The bigger the bill, the greater the gripes

八月 17, 2007

Those who invested heavily in their education, including postgraduate and foreign students, are lodging the most complaints. Rebecca Attwood reports

An undergraduate expelled for a first offence of plagiarism and a postgraduate who received only 5 per cent of the tuition that had been promised were among the 88 students who had their complaints upheld by the student ombudsman last year.

Figures released this week reveal a 44 per cent increase in the number of eligible complaints in the Office of the Independent Adjudicator's second full year.

More than 1,000 decisions have been issued since the office was established in 2004. In 2006, 381 cases were closed, each case taking an average of six months, and per cent of complaints were found to be justified to some extent.

The OIA said the increase in the number of complaints in 2006 did not appear to stem from changing attitudes brought about by the higher student tuition fees introduced that year, but warned that a rise could yet be possible.

Instead, Baroness Deech, head of the OIA, said complaints had gone up gradually and the 44 per cent figure was mainly because of time-lag. She told The Times Higher: "We don't seem to have seen complaints rising suddenly because there has been a sharp upturn in the level of fees being charged - but the higher fees only came into being last year so it is too early to judge."

The UK is unique in the world in having an independent, stand-alone student complaints system.

Most complaints last year came from students studying subjects allied to medicine, business and administrative studies and law. Some 66 per cent of complainants were mature students aged over 24.

Many complaints were from those who had invested heavily in their education - 39 per cent were postgraduates - and complaints from non-EU students continue to be proportionately higher than their presence in the student body.

On the up were complaints from students claiming they deserved a higher mark because of mitigating circumstances - but Lady Deech said most of these were found to be unjustified because in many cases the complaints were raised months after the exams or work had been completed. The OIA, like the courts, is also unable to take on matters that relate purely to academic judgment.

Meanwhile, half of complainants who disclosed disabilities had dyslexia and some difficult cases arose from students who were diagnosed only at the very end of their courses.

"I think the lesson there is that people who think they might be affected should get diagnosed as early as possible," Lady Deech said.

Universities also need to review their "fitness to practice" procedures - determining what happens if a student doing a professional course, such as medicine, nursing, teaching or law, falls foul of the rules that the profession requires.

"We found one or two cases where universities didn't apply all the rules of procedural fairness to the fitness-to-practice hearings. A student's whole career might be at stake if they are found unfit to practice.

"Universities need to make students aware of these rules right at the start of their course," Lady Deech said.

She believes that universities are becoming more expert at handling complaints and at being consistent in cases of plagiarism.

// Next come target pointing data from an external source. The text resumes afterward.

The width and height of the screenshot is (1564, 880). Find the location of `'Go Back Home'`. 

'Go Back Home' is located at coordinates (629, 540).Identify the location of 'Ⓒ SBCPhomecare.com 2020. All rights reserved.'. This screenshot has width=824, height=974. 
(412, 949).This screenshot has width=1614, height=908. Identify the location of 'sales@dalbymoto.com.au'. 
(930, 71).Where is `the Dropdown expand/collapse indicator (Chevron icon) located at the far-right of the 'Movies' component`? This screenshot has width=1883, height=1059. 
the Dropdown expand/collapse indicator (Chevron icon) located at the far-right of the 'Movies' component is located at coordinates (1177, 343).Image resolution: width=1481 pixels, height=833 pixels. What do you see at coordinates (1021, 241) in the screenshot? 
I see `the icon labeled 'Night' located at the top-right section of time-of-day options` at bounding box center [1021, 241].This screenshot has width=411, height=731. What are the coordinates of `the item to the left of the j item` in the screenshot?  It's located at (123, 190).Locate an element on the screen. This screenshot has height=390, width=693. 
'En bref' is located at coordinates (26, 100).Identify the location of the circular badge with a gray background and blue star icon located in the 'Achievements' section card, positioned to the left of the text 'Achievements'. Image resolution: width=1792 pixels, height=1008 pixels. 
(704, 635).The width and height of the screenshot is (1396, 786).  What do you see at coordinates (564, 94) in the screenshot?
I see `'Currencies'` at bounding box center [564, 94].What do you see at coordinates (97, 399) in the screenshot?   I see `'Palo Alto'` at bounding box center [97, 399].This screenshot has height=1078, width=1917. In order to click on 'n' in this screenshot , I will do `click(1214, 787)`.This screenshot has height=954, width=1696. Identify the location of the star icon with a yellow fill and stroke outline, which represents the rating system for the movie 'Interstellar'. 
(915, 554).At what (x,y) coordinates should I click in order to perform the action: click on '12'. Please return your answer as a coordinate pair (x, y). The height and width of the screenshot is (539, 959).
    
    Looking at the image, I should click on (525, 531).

The OIA has noticed that, at a few universities, penalties seemed to be more severe than was general in the sector. Lady Deech said: "Universities are moving to be more consistent in how they tackle plagiarism. We're finding more cases where they are looking more carefully at a whole tariff of penalties.

"I think the issue of handling complaints has moved up the list of priorities for universities," she said.

rebecca.attwood@thes.co.uk

OIA CASES

A postgraduate was awarded £4,500 after his one-year course finished six months late. The university admitted that 95 per cent of the promised tuition was not given. The student rejected an offer of a refund of 25 per cent of his course fees. The OIA awarded him a 75 per cent fees refund, a 50 per cent refund of a student loan he had been forced to take out because of the delayed course, and £500 in compensation.

* A student who withdrew from her PhD programme after seven years of fruitless study won £1,000 in compensation - even though the OIA found that the supervision she complained about was adequate and she "was at fault in having written almost nothing and taking no steps to ensure that her difficulties were being addressed". The supervisor, the OIA found, should have been more critical of her lack of progress and the need for numerous extensions for the work should have been questioned.

* A student expelled after being found guilty of plagiarism had the expulsion lifted after the OIA ruled that the university's procedures for dealing with the matter had been inadequate.

The ombudsman said: "The extent of the plagiarism should have been taken into account and a full range of penalties considered, not just expulsion. The OIA condemns plagiarism but its view is that the degree of culpability can vary significantly depending on the extent of the plagiarism." The university was ordered to review its procedures.

* A student was awarded £150 in compensation for "maladministration" by her university, after it changed the criteria for calculating students' degree classifications.

The change of system left the student with a lower second degree instead of the upper second she would have received under the old system, where only her better pieces of work would have been counted.

The university was perfectly entitled to change the rules but it was fined for wrongly informing students that the changes would not disadvantage anyone.

* The president of the student union at one university won £750 in compensation after she was wrongly suspended and disciplined for inviting members of an extremist organisation to visit the campus.

The university's vice-chancellor had ordered her to cancel the meeting, but she refused on the grounds of free speech. The ombudsman found that the university had failed in its duties to ensure that freedom of speech within the law was upheld.